### The task
Repeat the records with "icon" swapped for "symbol" and everything else unchanged, leaving out the pictures.

-- Data for this exercise start --

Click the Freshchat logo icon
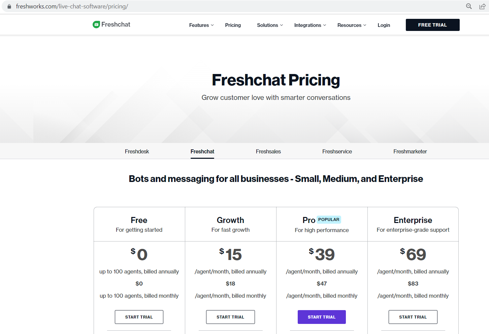This screenshot has height=334, width=489. pos(96,25)
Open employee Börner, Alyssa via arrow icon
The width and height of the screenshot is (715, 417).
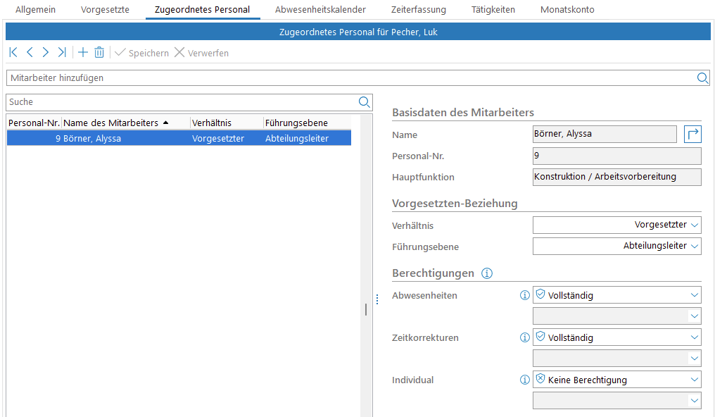[692, 134]
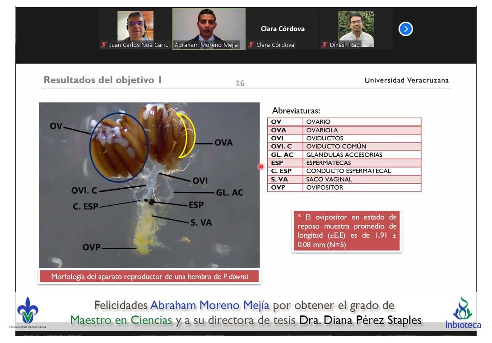
Task: Click the red laser pointer dot
Action: click(x=261, y=167)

-- Data for this exercise end --

### Task result
Click the Freshchat logo symbol
This screenshot has height=334, width=489. pos(96,25)
Open employee Börner, Alyssa via arrow symbol
The width and height of the screenshot is (715, 417).
[692, 134]
Task: Click the red laser pointer dot
Action: click(x=261, y=167)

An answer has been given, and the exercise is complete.